I am a researcher investigating the changes that Java based APIs had to make to adapt to the introduction of lambda and stream support in Java. What we have seen till now, is that APIs such as JUnit can make large wholesale changes, for example, with the introduction of junit-jupiter-api, the JUnit developers pretty much rewrote the API. On the other hand, the Spring API did not have to make many changes to support functional interfaces. APIs such as Guava used to provide functional support as a workaround, but they standardized their API by removing these "functions" and supported standard Java 8 lambdas. We would like to know, from the API producer or API consumer perspective as to how they perceive the introduction of lambda support in their APIs.

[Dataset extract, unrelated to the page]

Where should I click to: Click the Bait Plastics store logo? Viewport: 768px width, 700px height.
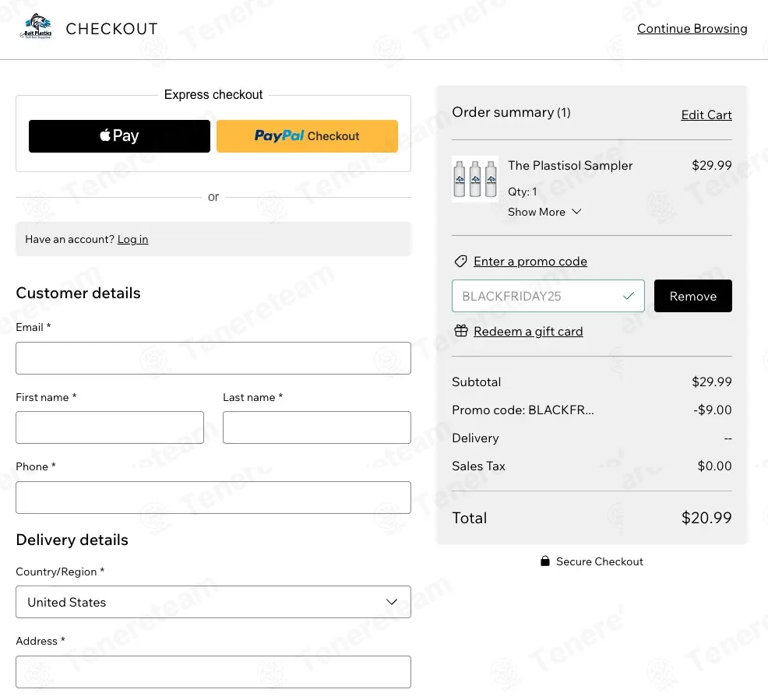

It would be nice if you could fill out this survey: https://www.surveygizmo.com/s3/4781913/734bc7d83419 and help us understand this phenomenon better.
What question are you guys hoping to answer with your research?
posted 2 weeks ago
Going forward, we want to understand what API design principles need to apply to other APIs which have not made the switch. Furthermore, we want to establish whether after all these years of Java 8's existence, the lambda expressions are truly being used, and why this is not the case. With the data that we have collected from OSS projects, we see that for all of JUnit's development effort, the junit-jupiter-api is not really being used to that large a degree (only 267 projects out of 250,000 maven based projects and 27 out of 243,000 gradle based projects). This calls into question the need for large developer effort, and the ways in which this can be minimized. Also, it puts into perspective the introduction of lamdbas in the java and the (perceived) benefits of having done so.